Can you please expand on the situation a little bit?
-Are you the only caregiver and the only other person in the house?
-How old are you?
-Why do you state so surely that your grandma doesn’t suffer from dementia?
-Does she suffer from any other illnesses aside from mobility problems?
Why do I ask? Because the answers may help us help you.
I’ll admit that the part where you say that your grandma started reading out loud the answers to the cross puzzle to kind of cover up the noise which she then realized she was making which you have made clear to her that bothers you to an extreme, is very sad and even pathetic. She was ashamed and felt guilty for doing something she cannot help. Have you thought she might be even afraid of you?
How would you handle it if it was a child with nervous tics? Would you feel sorry and worried for the kid and try to help him or her, or would you lose your patience?
Just so you know, the fact that you are making a big deal out of it might be making the situation worse. People make those noises or acquire nervous tics as a defense against anxiety, so the more you complain and make her feel bad about it, the worse the anxiety gets and the more she makes the noise, NOT because she WANTS TO, but because she CANNOT HELP IT.
I think you both are caught into a vicious cycle.
Please know she’s not doing this to you, yet she might be getting worse BECAUSE of you, and your lack of understanding of how to handle the situation. It may be not your fault, as i know you’re not trying to hurt her purposely, but it’s definitely not a good situation for neither of you.
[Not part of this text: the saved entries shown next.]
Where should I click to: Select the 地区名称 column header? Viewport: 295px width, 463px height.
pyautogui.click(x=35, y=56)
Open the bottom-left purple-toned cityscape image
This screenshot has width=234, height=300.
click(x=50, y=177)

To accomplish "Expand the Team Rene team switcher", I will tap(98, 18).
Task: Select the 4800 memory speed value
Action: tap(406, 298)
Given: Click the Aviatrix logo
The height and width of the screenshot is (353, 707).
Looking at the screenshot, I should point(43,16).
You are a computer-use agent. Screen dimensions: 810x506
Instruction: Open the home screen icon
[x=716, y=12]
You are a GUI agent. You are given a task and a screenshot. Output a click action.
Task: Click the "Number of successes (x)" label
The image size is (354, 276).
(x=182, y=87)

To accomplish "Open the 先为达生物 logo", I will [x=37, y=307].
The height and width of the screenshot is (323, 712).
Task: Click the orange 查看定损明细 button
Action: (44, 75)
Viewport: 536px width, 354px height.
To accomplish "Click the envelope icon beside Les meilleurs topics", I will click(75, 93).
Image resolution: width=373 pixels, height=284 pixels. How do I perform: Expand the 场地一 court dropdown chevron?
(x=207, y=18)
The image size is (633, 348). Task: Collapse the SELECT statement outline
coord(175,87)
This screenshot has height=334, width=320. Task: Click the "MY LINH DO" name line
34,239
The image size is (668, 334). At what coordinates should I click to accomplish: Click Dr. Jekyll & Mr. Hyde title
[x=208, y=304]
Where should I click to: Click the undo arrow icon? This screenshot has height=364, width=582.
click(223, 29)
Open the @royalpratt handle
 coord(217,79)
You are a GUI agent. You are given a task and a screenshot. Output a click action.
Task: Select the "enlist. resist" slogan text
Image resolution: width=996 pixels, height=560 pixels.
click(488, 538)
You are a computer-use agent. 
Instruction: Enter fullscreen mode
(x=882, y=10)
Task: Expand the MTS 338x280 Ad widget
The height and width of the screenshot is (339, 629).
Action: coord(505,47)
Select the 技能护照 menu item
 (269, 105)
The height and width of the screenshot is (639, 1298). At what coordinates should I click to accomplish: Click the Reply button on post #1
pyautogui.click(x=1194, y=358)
Someone said that this is the easiest problem you’ll face as a caregiver, and it definitely is! So please reassess your situation, because I can tell you love your grandma and feel sorry for yelling at her, but this also shows your level of patience is no where near where it needs to be to care for an elderly person. Everyone is different and not all of us are built for it. Accepting your limitation is a great step towards helping and loving your grandma the way you should, meaning not being the sole or direct caregiver and not sharing a home with her, if the situation allows.
Try to find compassion in your heart for your grandma, read your comment and you’ll realize that people here may be responding harshly because what you wrote seems very harsh too. It’s your grandmother, and she’s reached a point -that you too will reach- where she needs understanding love, not harsh criticism.
If you ever feel like yelling at her again count to ten, take a deep breath or walk away, but don’t yell at her.
So, about the noise? Buy a CD with NY noises or download it online...play it for a couple of hours and you’ll be hoping your grandma comes around with her noises! 😂 A little humor from someone that lived in NY and knows that one needs to learn to mentally block certain uncomfortable noises, people or situations..of which you’ll have plenty in life!
It takes a very strong person to be a caregiver. That doesn’t make you a bad person. We all have our own lives and sometimes having to give them up is more than we can do. Hang in there girl!